Andrey Lepikhov <a.lepikhov@postgrespro.ru> writes:
> On 12/8/21 04:26, Tomas Vondra wrote:
>> I wonder if we should teach clauselist_selectivity about UNIQUE indexes,
>> and improve the cardinality estimates directly, not just costing for
>> index scans.
> I tried to implement this in different ways. But it causes additional
> overhead and code complexity - analyzing a list of indexes and match
> clauses of each index with input clauses in each selectivity estimation.
> I don't like that way and propose a new patch in attachment.
I looked at this briefly. I do not think that messing with
btcostestimate/genericcostestimate is the right response at all.
The problem can be demonstrated with no index whatever, as in the
attached shortened version of the original example. I get
QUERY PLAN
---------------------------------------------------
Seq Scan on a (cost=0.00..46.02 rows=1 width=12)
Filter: ((x = 1) AND (y = 1) AND (z = 1))
(2 rows)
before adding the extended stats, and
QUERY PLAN
----------------------------------------------------
Seq Scan on a (cost=0.00..46.02 rows=28 width=12)
Filter: ((x = 1) AND (y = 1) AND (z = 1))
(2 rows)

┄┄┄┄┄┄┄┄┄┄

#### [Challenges]
• A. In the rows, replace "screenshot" with "image" and reproduce the lines running from the one containing "Select the 15.11 date label" through the end of the rows, inclusive, with everything else unchanged; leave out the pictures.
• B. Write the next part of the PostgreSQL selectivity message, picking up where it stops.
The rows are unrelated to the PostgreSQL selectivity message.

┄┄┄┄┄┄┄┄┄┄

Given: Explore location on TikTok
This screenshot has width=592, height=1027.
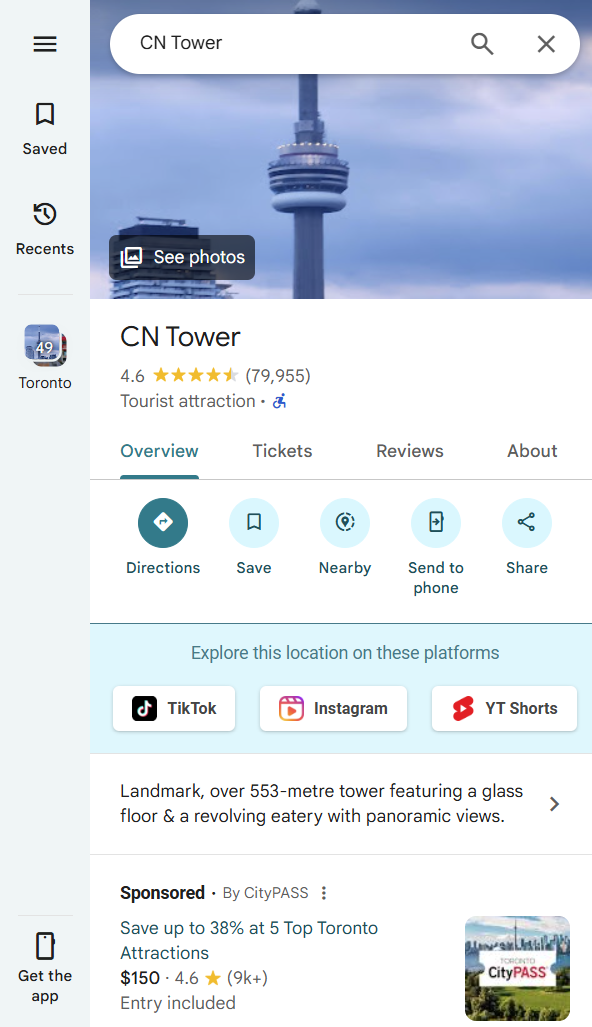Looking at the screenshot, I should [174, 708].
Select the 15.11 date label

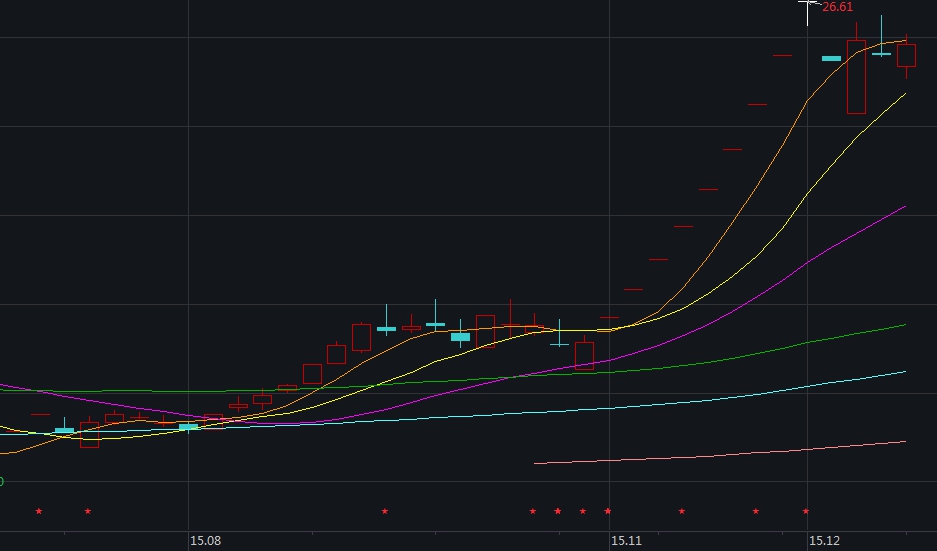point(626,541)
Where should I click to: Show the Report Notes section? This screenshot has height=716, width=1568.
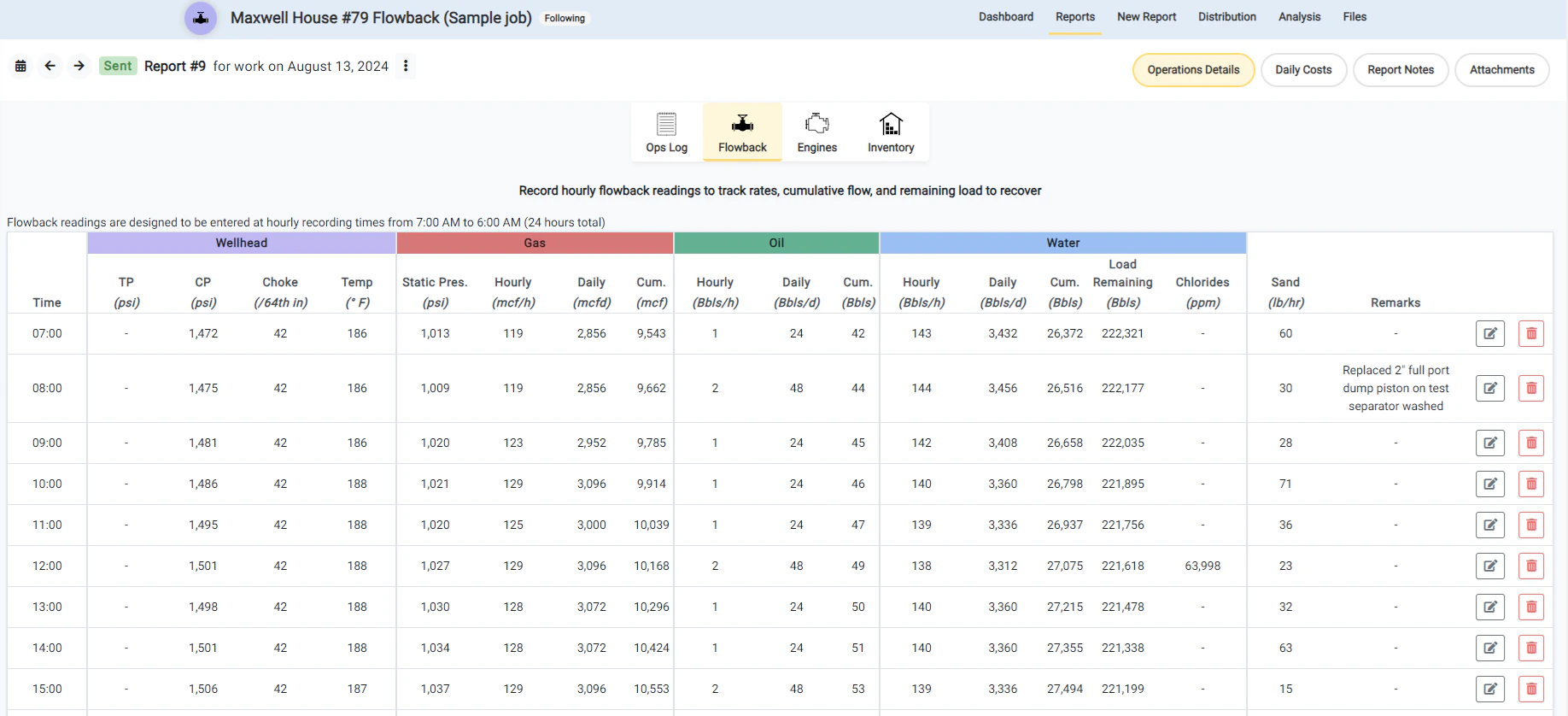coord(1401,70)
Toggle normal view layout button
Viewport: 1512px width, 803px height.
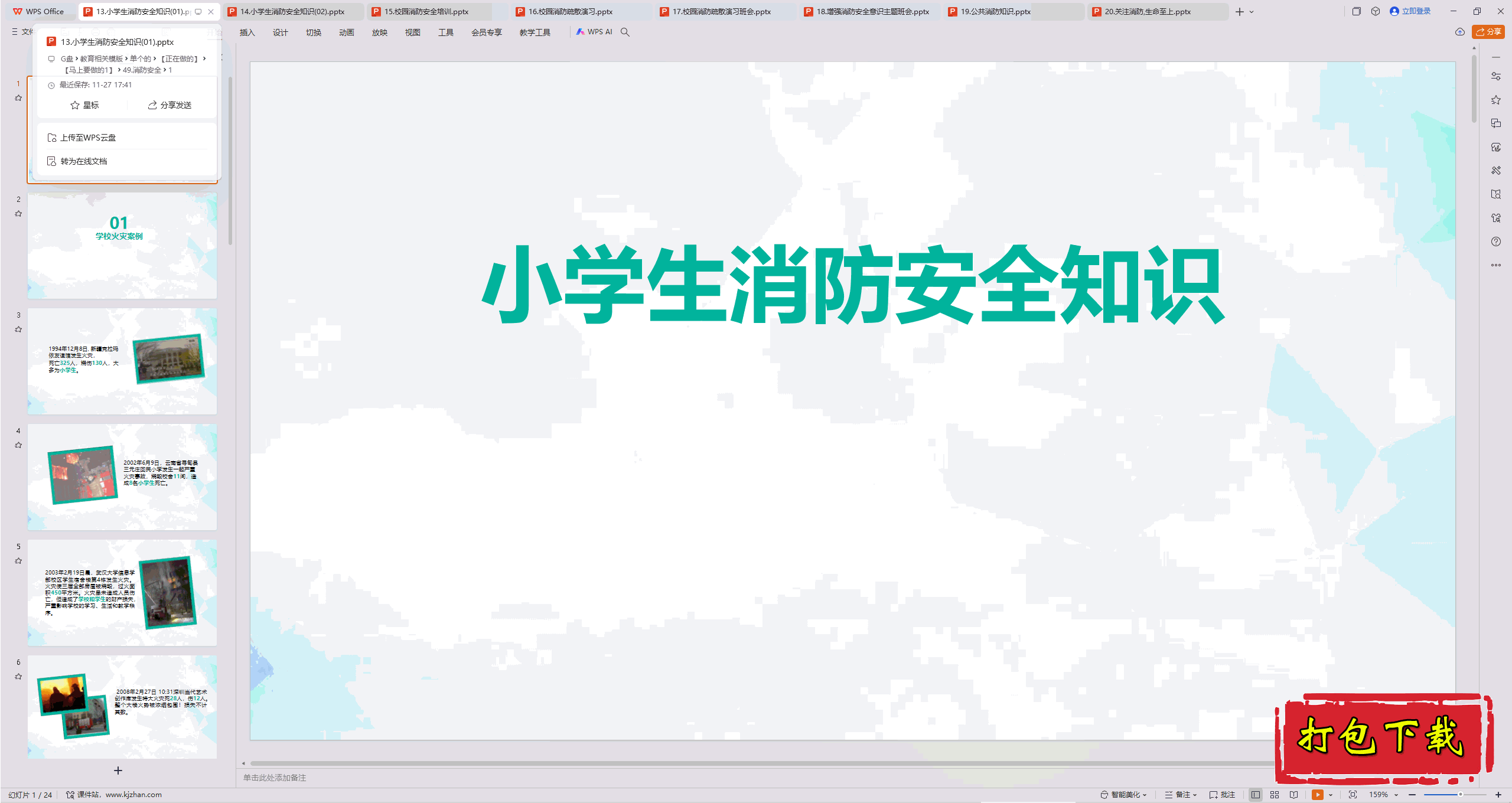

┄┄┄┄┄┄┄┄┄┄

#### [Task-by-task results]
• A.
Select the 15.11 date label

point(626,541)
Where should I click to: Show the Report Notes section? This image has height=716, width=1568.
coord(1401,70)
Toggle normal view layout button
Viewport: 1512px width, 803px height.

• B.
afterwards. So the extended stats have made the rowcount
estimate significantly worse, which seems like an indicator of a
bug somewhere in extended stats. The more so because I can crank
default_statistics_target all the way to 10000 without these
estimates changing. If we can't get a dead-on estimate for a
2001-row table at that stats level, we're doing something wrong,
surely?
Also, I found that if I ask only for ndistinct stats,
I still get rows=1. The fishiness seems to be directly
a problem with dependencies stats.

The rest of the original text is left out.